I am writing using a very similar pattern to the Event Repository posted by James Nugent. As far as requests per second, it’s hard to say. My command queue receives many thousands per second. As of now Event Store would never catch up. These events are pretty tiny e.g. a few KB.

As others have said this seems to be related to the storage writer and the amount of time it takes to do a round trip to disk (common if your storage is remote).

A few questions:

  1. Are you on Mono or .NET?

  2. If you use the Test Client which comes with the ES binaries and try a “WRFL” (write flood), what sort of performance is reported? This should identify whether it’s a problem in the client side code or at the server end.

  3. Can you post the code you’re using to drive it? If you don’t want to post your code publically feel free to email it to me (james [at] geteventstore.com) and I’ll take a look and see if I can see anything that might be causing this.

Cheers,

James

  1. .NET

  2. I haven’t used the Test Client. Easy to get up and running?

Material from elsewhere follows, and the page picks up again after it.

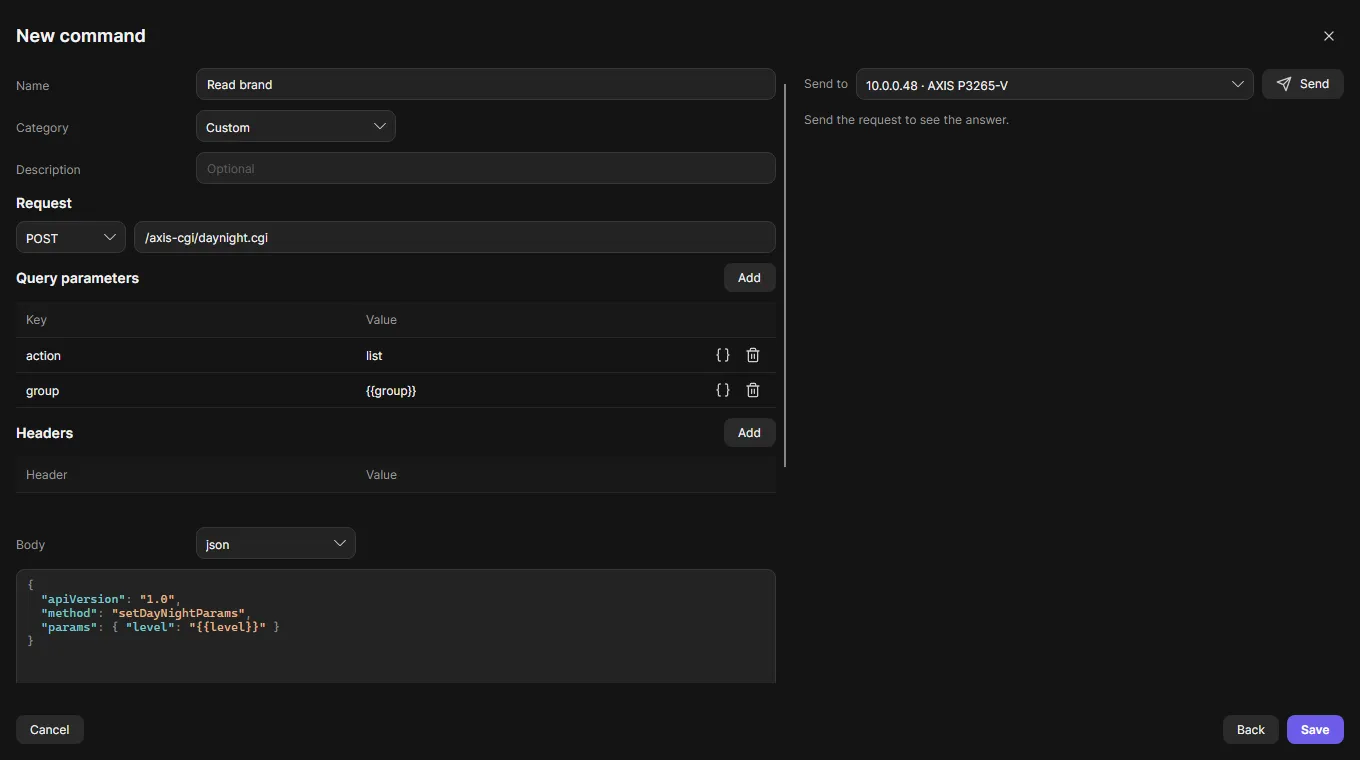The image size is (1360, 760).
Task: Click the Send button with paper plane icon
Action: coord(1303,84)
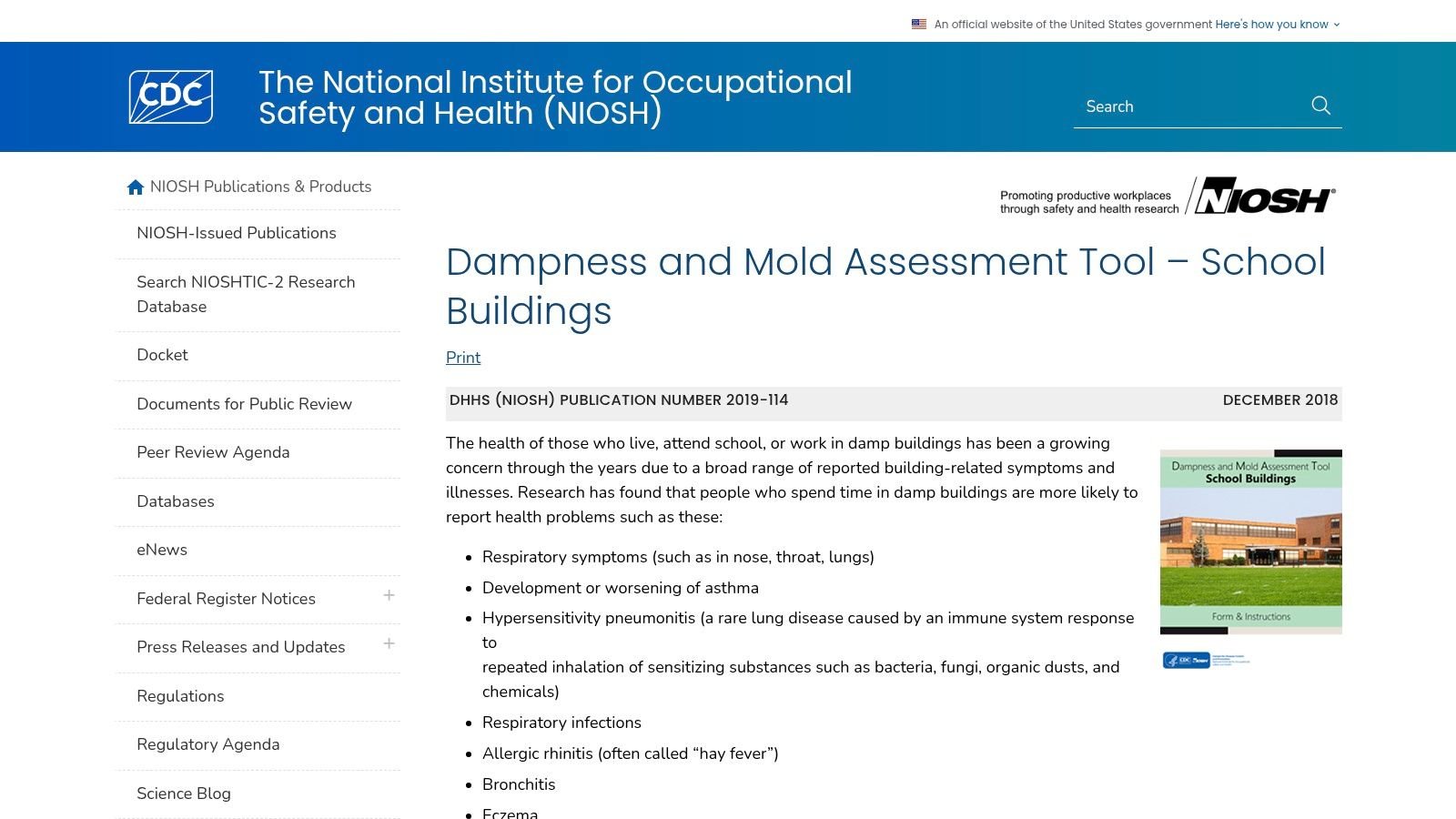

  3. The code is very close to the repository you posted. I did a little refactoring, but only on the api side and not EventStore interaction.

Something is definitely not right. Hopefully it’s something server side. The drives are definitely local. Monitoring the system nothing is close to fully utilized.

Run eventstore.testclient.exe … Type wrfl 10 100000 at prompt. What does it print? What about just wr?

According to what you said, your one write request consists of 500 events few kilobytes each. That means that each write request is about few megabytes. So if you have 15 req/s your write throughput is around few dozen megabytes per second, not that bad, actually. So, here are few questions and suggestions to make picture more clear:

  1. Do you make simultaneous write requests or simultaneous. Especially in case of simultaneous requests, some of your requests can timeout as server is busy handling other requests. That will cause ClientAPI to automatically retry operation, reducing successful req/s number,

  2. Could you try to send events with smaller batches, say 50 (or maybe even 20).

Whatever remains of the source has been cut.